**ACTIONS TO TAKE:**
1 – Please answer these from the passage on video games and violence, one line each:
(a) According to the ESA's statement, how many Americans enjoy video games?
(b) Which two places does the joint statement from Nika Nour and Renee Gittins name as the sites of the tragic events?
(c) Of which company is Max Schaefer the CEO?
2 – Reproduce the passage on video games and violence from the words "The game industry" up to and including the words "for real-world violence.".
3 – Take the passage on video games and violence further, starting after its last sentence.

[[ SUPPLIED TEXT, beginning ]]

In response, the Entertainment Software Association said in a statement, “As we shared at the White House video game meeting in March 2018, numerous scientific studies have established that there is no causal connection between video games and violence. More than 165 million Americans enjoy video games, and billions of people play video games worldwide. Yet other societies, where video games are played as avidly, do not contend with the tragic levels of violence that occur in the U.S.”

The ESA added, “Video games contribute to society, from new medical therapies and advancements, educational tools, business innovation, and more. Video games help players connect with family and friends, relieve stress, and have fun. We encourage parents who have concerns about age-appropriate video game content to visit to learn more how to control what games are played in their homes.”

And on Sunday, Nika Nour and Renee Gittins, the leaders of the IGDA Foundation and the International Game Developers Association (respectively), said in a joint statement, “Our deepest condolences and hearts go out to the victims and families affected by the tragic events in Dayton, Ohio and El Paso, Texas. Society has endured too many senseless acts of violence and horrific mass shootings. Blaming video games distracts from the broader issues at hand. There is an overwhelming amount of research that finds there is no evidence linking video games to violence. Video games do not cause violence, and we support efforts to discontinue this misguided information.”

The game industry has long pointed out that the easy availability of guns in the U.S. is likely a bigger problem than violence in games, noting that the U.S. is the only nation that has been suffering mass shootings on a daily basis, even though citizens in other countries are big consumers of video games. The National Rifle Association has deflected that criticism and blamed violent video games and other media for the cause of violence. There’s a long history of partisanship over blaming violence video games for real-world violence.

“Trump blaming video games for the ‘glorification of violence’ is classic projection,” said Max Schaefer, a video game creator and CEO of Echtra. “He openly encourages and promotes violence and hatred at his rallies. Every country has video games, every country has mental health issues. But only the USA has these mass shootings.”

[[ SUPPLIED TEXT, end ]]
[[ DATA FOR ANALYSIS, beginning ]]

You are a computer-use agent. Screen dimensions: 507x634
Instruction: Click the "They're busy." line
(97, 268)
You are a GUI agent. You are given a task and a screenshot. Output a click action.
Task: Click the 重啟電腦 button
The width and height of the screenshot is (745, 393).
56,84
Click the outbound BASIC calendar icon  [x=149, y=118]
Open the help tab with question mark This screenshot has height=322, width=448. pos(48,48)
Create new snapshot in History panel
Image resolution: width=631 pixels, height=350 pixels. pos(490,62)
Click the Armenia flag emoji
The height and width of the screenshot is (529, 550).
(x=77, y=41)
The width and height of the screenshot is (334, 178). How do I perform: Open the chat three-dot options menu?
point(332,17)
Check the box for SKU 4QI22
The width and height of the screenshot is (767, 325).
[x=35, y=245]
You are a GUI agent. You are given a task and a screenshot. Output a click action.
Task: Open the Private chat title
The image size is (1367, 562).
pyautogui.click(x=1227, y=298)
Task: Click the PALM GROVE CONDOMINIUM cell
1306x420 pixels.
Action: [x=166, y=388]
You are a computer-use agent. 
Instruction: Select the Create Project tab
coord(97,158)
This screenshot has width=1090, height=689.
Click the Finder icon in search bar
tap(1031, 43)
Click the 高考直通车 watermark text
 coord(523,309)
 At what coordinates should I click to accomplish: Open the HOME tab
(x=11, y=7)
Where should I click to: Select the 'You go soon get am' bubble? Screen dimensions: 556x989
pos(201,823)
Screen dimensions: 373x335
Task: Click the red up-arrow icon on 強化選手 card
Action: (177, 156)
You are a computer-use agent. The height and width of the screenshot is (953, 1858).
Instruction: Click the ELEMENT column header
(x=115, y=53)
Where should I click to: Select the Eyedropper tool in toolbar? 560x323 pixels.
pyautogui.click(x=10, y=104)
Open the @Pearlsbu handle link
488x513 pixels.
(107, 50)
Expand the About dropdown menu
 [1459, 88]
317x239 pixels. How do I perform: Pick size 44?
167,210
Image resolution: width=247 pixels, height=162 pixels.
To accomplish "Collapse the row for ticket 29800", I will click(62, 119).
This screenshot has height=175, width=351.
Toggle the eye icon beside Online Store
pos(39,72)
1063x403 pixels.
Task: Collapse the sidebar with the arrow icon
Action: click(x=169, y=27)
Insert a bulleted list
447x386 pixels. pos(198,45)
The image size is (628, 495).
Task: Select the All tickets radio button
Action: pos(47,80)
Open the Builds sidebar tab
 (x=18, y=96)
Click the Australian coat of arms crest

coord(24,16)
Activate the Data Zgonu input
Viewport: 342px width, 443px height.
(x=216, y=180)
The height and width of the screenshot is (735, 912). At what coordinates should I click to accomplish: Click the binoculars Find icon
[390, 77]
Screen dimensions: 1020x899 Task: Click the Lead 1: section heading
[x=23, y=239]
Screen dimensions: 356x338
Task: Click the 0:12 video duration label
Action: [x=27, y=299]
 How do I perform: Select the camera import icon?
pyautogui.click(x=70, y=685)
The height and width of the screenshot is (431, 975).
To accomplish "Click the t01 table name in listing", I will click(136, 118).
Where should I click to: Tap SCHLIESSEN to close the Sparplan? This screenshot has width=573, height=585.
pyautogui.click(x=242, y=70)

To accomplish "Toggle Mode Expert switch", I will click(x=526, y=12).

[[ DATA FOR ANALYSIS, end ]]

**OUTPUTS BY TASK:**
1 –
(a) More than 165 million.
(b) Dayton, Ohio and El Paso, Texas.
(c) Echtra.

2 –
The game industry has long pointed out that the easy availability of guns in the U.S. is likely a bigger problem than violence in games, noting that the U.S. is the only nation that has been suffering mass shootings on a daily basis, even though citizens in other countries are big consumers of video games. The National Rifle Association has deflected that criticism and blamed violent video games and other media for the cause of violence. There’s a long history of partisanship over blaming violence video games for real-world violence.

3 –
In an emotional speech in his native El Paso this weekend, Democratic presidential candidate Beto O’Rourke blamed Trump for inciting violence and racial hatred. Other Democratic presidential candidates concurred and called for tougher weapons bans.

“The game industry continues to fail to advocate for itself, time and time again. Rather than proactively refuting these arguments, we sit back and wait for another incident to speak up, release our statements of sympathy, and then go back to the status quo,” said Kate Edwards, founder of Geogrify and former executive director of the IGDA. “Games are a massive cultural and economic force, but we as an industry fail to live up to the responsibility that comes with that. The evidence against the games and gun violence correlation is clear, but when are we ever going to address it more proactively and publicly (i.e., take our case to the game playing public and the voters)? Until we find the courage to do so, and to speak up as individual game creators and not just as associations, we are doomed to repeat this blame cycle over and over again.”

Stephen Kleckner, freelance game writer and artist, said, “I like to think that, in 2019, the majority of America’s parents come from generations that were raised heavily around video games, and that the average adult is a lot more ‘game literate’ than perhaps our Baby Boomer parents and grandparents were. So maybe this incredibly played out blame shift won’t gain legs with the majority of adults like it did in previous decades? But even if we live in a world where every single American rolled their eyes at the ‘blame games game,’ this scapegoating has bought politicians half-a-day’s worth of distraction from discussing real solutions to our home-grown domestic terrorism problems.”